Dataset entries
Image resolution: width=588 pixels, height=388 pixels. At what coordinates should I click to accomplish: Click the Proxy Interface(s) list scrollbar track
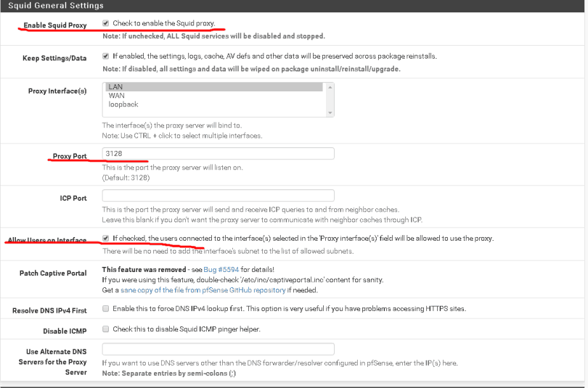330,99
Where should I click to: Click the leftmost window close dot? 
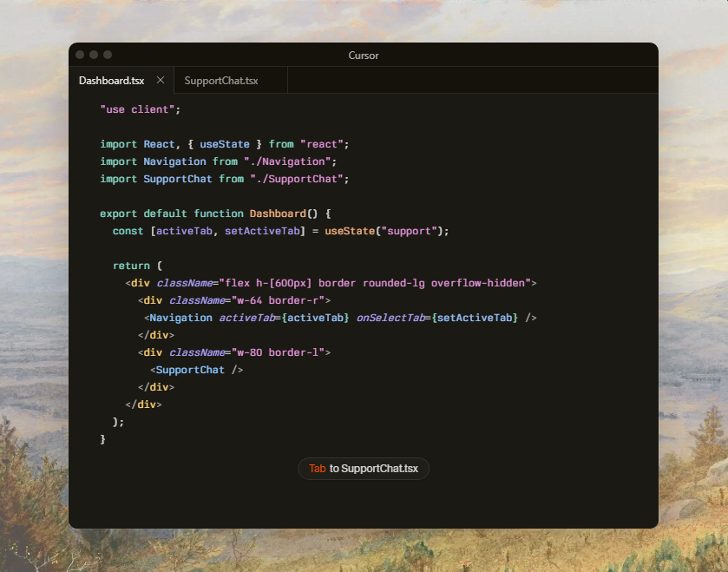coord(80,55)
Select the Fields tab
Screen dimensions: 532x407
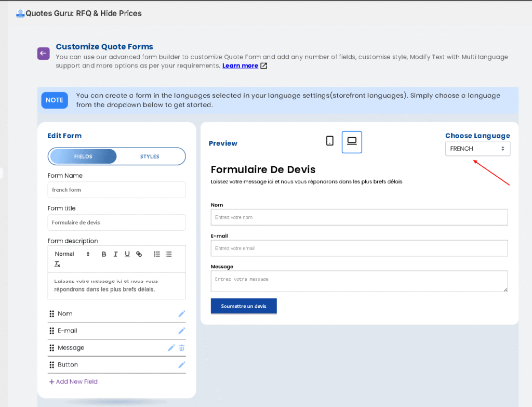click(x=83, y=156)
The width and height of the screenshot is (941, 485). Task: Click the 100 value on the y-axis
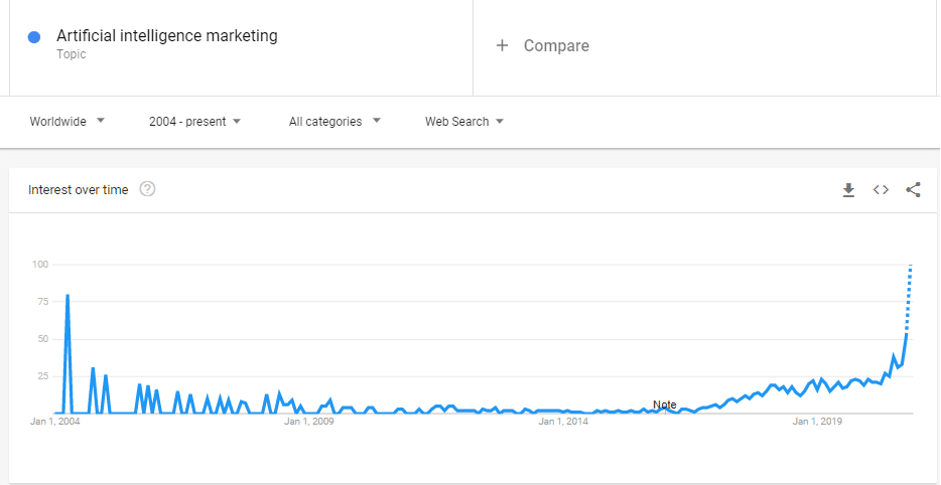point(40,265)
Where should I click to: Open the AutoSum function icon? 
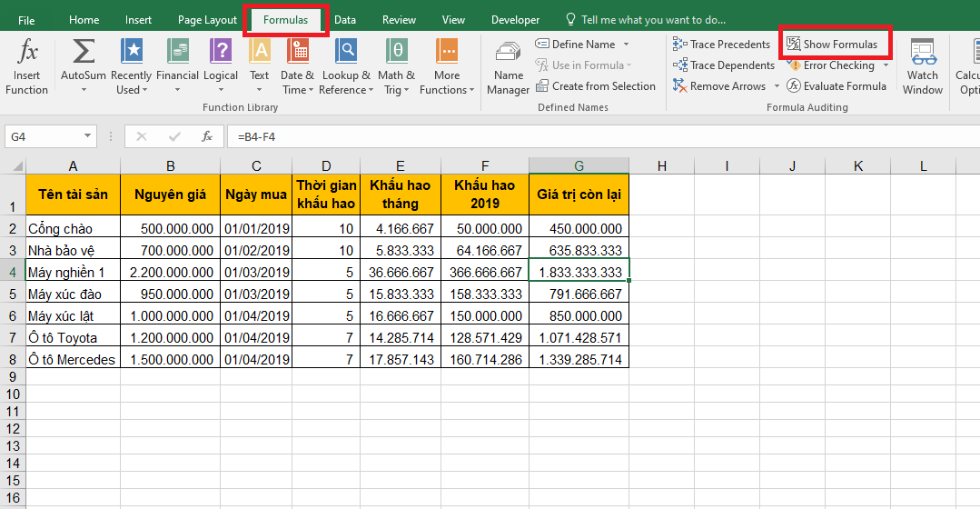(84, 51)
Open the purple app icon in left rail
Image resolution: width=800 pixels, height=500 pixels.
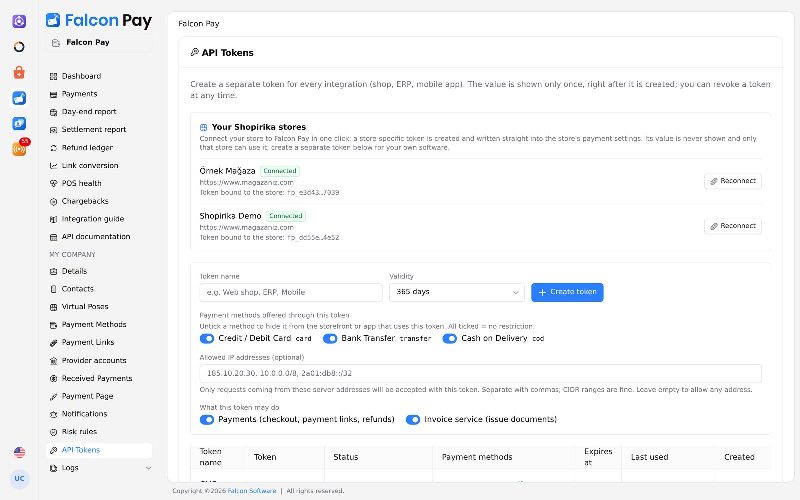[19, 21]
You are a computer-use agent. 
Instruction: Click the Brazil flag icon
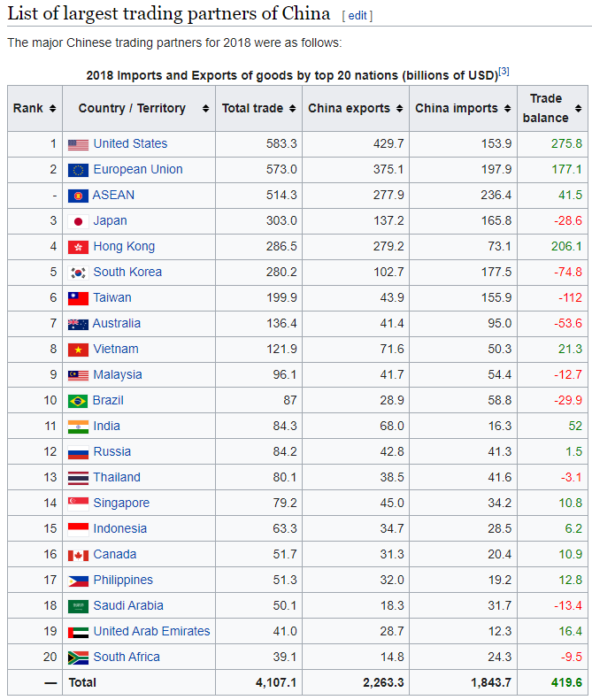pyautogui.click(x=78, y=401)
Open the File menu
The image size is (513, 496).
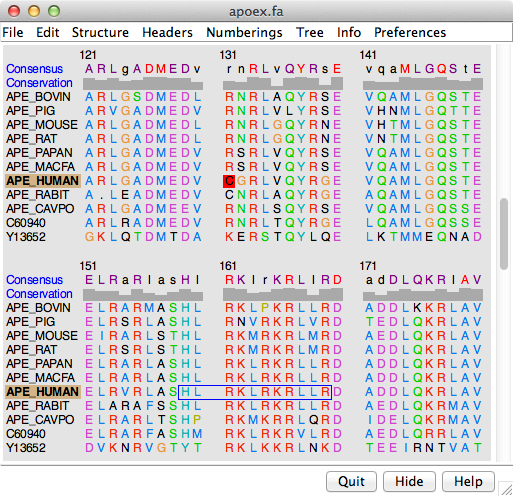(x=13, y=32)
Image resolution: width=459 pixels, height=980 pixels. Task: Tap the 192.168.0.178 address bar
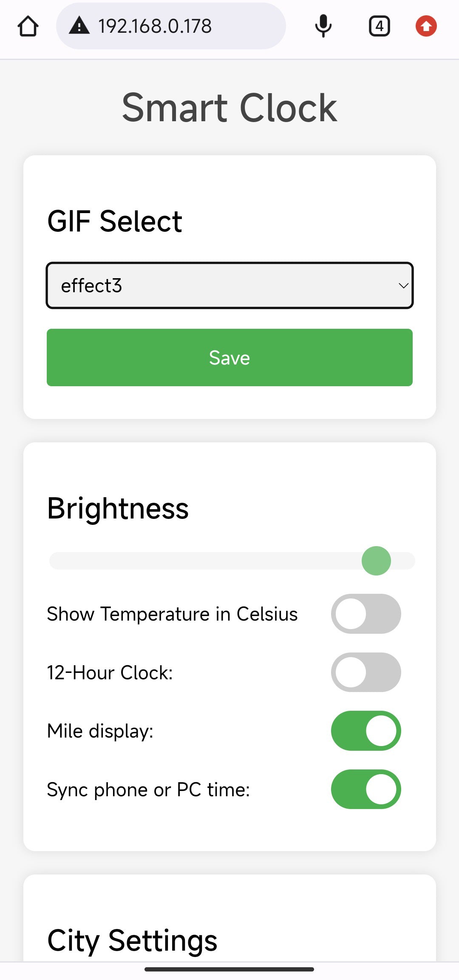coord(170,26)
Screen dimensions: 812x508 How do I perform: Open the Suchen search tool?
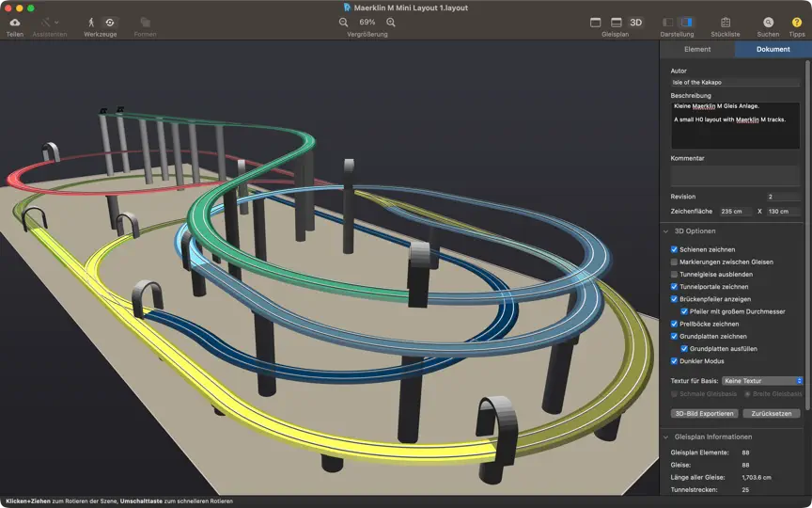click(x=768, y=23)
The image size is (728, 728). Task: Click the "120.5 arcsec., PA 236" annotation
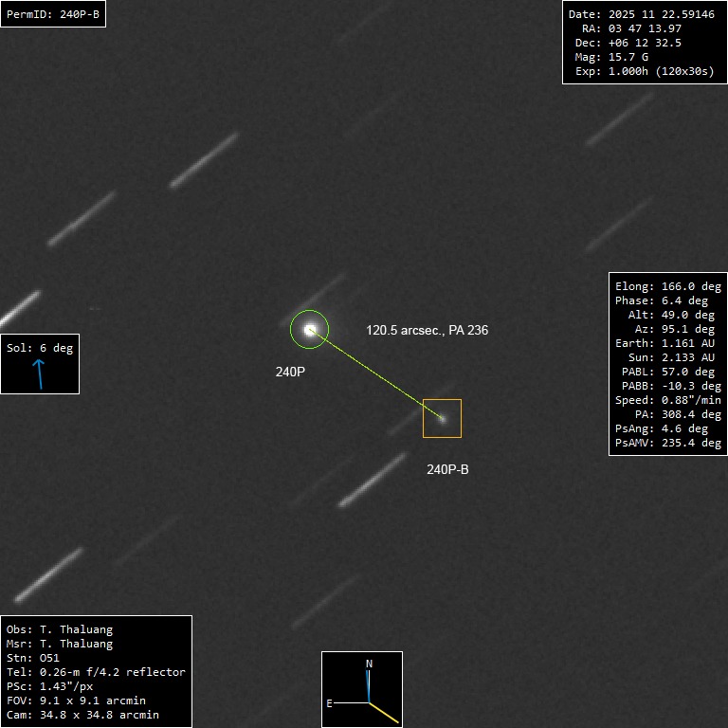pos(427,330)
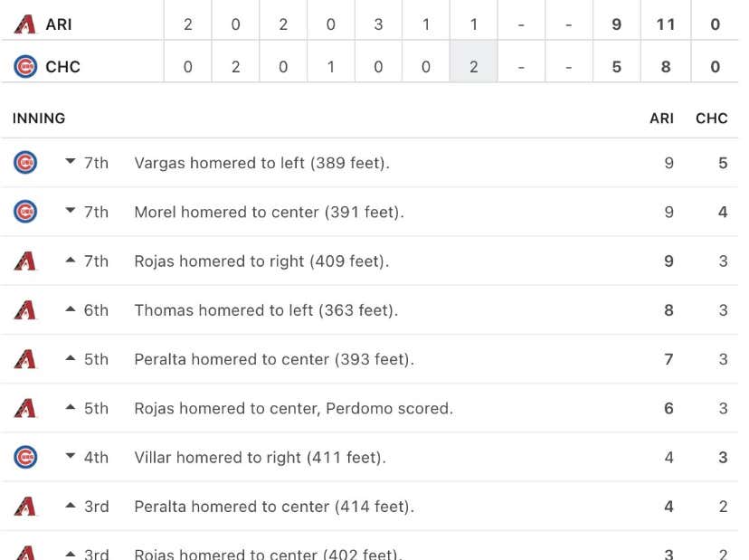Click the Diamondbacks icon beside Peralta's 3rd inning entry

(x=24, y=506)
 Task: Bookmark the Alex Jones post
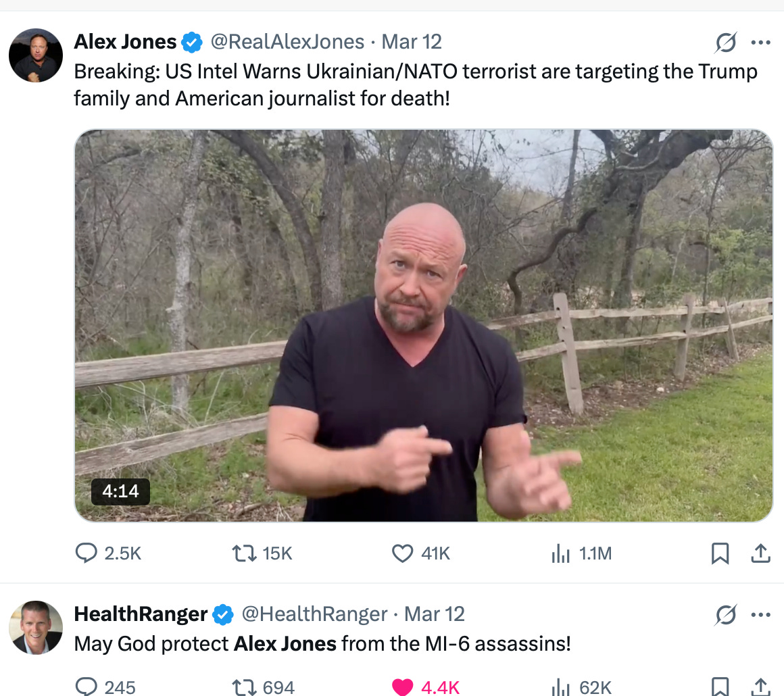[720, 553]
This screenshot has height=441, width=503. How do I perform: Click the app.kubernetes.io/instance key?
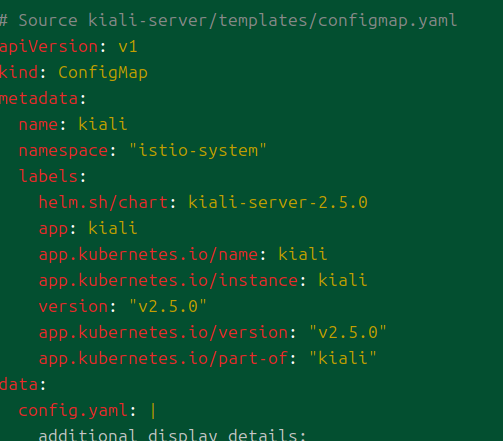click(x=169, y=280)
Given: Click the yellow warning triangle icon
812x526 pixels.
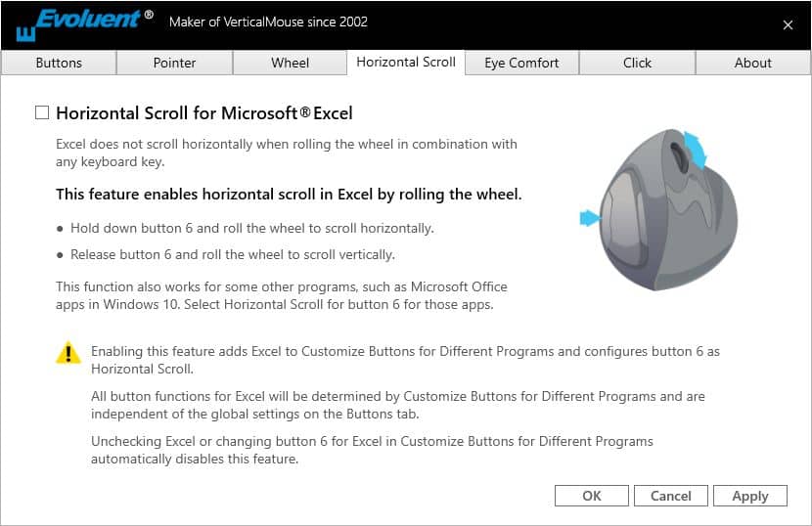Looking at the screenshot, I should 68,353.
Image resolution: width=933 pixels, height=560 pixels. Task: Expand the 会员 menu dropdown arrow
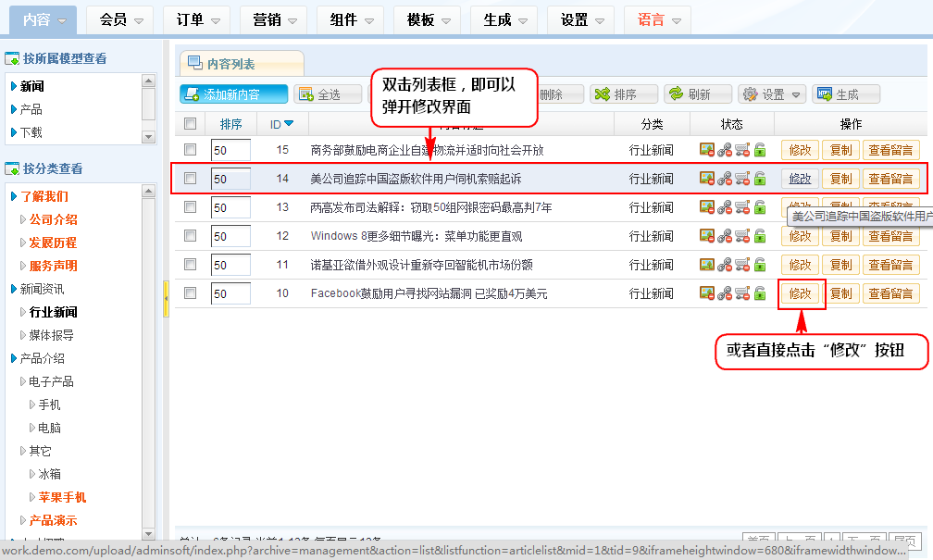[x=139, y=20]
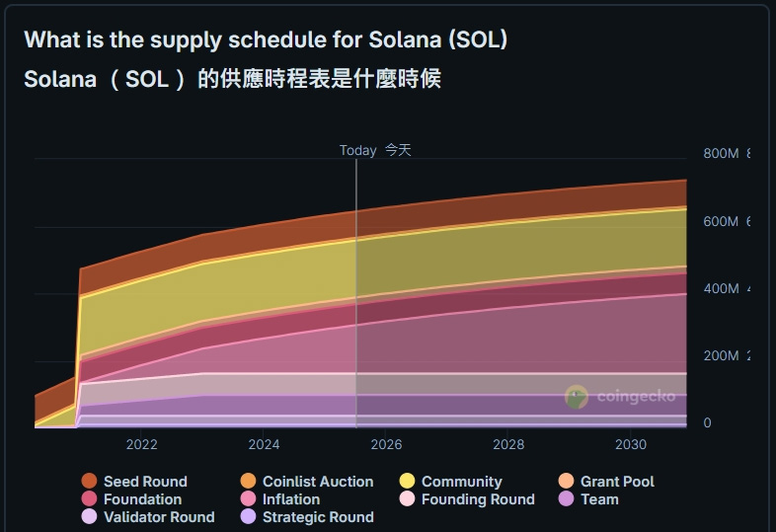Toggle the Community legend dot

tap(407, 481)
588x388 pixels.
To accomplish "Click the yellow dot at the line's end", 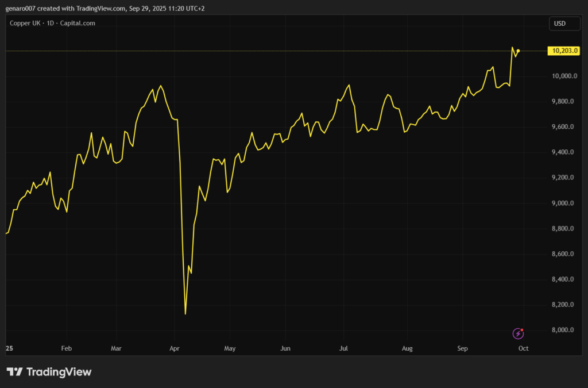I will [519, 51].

### Problem description
Only the lines from the top of the data through the line with "Select the Fields tab" should be quoted, exactly and with both ends kept; skip the pictures.

### Exercise response
Image resolution: width=588 pixels, height=388 pixels. At what coordinates should I click to accomplish: Click the Proxy Interface(s) list scrollbar track
330,99
Where should I click to: Click the leftmost window close dot? 
coord(80,55)
Select the Fields tab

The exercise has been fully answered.